> [Required action]: Retype, exactly as they appear below, the lines between the line holding "पत्र (904, 893)" and the line holding "Terms (873, 2467)", both ends included.

> [Working data]:
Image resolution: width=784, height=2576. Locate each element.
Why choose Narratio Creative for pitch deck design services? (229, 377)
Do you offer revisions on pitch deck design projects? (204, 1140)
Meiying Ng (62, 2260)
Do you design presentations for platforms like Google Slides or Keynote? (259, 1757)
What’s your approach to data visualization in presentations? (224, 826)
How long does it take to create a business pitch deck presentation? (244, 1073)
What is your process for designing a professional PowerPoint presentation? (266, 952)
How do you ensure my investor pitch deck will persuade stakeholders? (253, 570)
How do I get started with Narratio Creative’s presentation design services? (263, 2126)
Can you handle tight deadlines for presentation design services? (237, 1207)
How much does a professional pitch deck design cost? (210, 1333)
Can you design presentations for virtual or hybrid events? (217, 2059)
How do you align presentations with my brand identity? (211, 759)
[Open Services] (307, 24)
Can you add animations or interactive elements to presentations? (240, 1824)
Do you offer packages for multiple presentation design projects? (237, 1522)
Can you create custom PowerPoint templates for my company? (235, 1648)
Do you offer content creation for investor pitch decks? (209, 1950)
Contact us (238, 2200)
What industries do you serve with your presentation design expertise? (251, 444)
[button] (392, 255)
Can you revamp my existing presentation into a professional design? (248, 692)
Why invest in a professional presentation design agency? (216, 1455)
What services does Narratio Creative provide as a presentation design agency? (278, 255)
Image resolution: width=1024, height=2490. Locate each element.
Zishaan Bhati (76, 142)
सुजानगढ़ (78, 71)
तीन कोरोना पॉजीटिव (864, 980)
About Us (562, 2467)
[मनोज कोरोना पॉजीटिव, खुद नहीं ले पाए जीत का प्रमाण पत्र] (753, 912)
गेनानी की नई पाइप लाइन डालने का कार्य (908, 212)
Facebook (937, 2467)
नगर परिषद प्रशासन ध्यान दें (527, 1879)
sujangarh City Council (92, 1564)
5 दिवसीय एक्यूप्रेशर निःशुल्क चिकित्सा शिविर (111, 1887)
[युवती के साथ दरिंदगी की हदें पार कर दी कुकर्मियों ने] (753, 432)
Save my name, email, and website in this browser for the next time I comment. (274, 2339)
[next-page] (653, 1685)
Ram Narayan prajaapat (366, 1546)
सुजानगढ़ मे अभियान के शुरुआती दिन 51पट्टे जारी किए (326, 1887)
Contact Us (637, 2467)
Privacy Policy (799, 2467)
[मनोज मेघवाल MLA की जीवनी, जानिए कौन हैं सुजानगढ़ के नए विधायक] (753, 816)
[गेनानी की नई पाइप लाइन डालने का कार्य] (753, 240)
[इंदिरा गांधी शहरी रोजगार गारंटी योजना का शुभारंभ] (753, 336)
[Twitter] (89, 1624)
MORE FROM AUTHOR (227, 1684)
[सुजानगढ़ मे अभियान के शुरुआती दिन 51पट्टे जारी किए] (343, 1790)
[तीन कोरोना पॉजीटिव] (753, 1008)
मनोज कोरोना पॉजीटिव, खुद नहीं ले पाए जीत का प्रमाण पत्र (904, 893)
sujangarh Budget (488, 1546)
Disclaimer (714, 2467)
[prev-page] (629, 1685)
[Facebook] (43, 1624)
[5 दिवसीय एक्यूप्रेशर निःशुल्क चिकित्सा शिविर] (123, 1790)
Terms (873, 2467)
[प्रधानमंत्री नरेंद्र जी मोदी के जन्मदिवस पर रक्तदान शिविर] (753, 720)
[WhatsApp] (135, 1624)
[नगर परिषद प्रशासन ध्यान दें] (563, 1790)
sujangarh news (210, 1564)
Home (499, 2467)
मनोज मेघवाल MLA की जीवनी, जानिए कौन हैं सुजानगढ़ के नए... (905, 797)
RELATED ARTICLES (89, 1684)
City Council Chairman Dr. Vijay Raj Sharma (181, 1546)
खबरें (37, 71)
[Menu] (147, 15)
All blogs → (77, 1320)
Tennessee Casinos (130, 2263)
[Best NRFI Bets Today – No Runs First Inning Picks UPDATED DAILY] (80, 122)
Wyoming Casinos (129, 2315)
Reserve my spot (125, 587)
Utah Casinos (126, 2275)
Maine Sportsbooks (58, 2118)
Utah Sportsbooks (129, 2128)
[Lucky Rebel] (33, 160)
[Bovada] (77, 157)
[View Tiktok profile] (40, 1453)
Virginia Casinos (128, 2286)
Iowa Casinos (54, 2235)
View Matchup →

> [Finished exercise]:
मनोज कोरोना पॉजीटिव, खुद नहीं ले पाए जीत का प्रमाण पत्र (904, 893)
sujangarh Budget (488, 1546)
Disclaimer (714, 2467)
[prev-page] (629, 1685)
[Facebook] (43, 1624)
[5 दिवसीय एक्यूप्रेशर निःशुल्क चिकित्सा शिविर] (123, 1790)
Terms (873, 2467)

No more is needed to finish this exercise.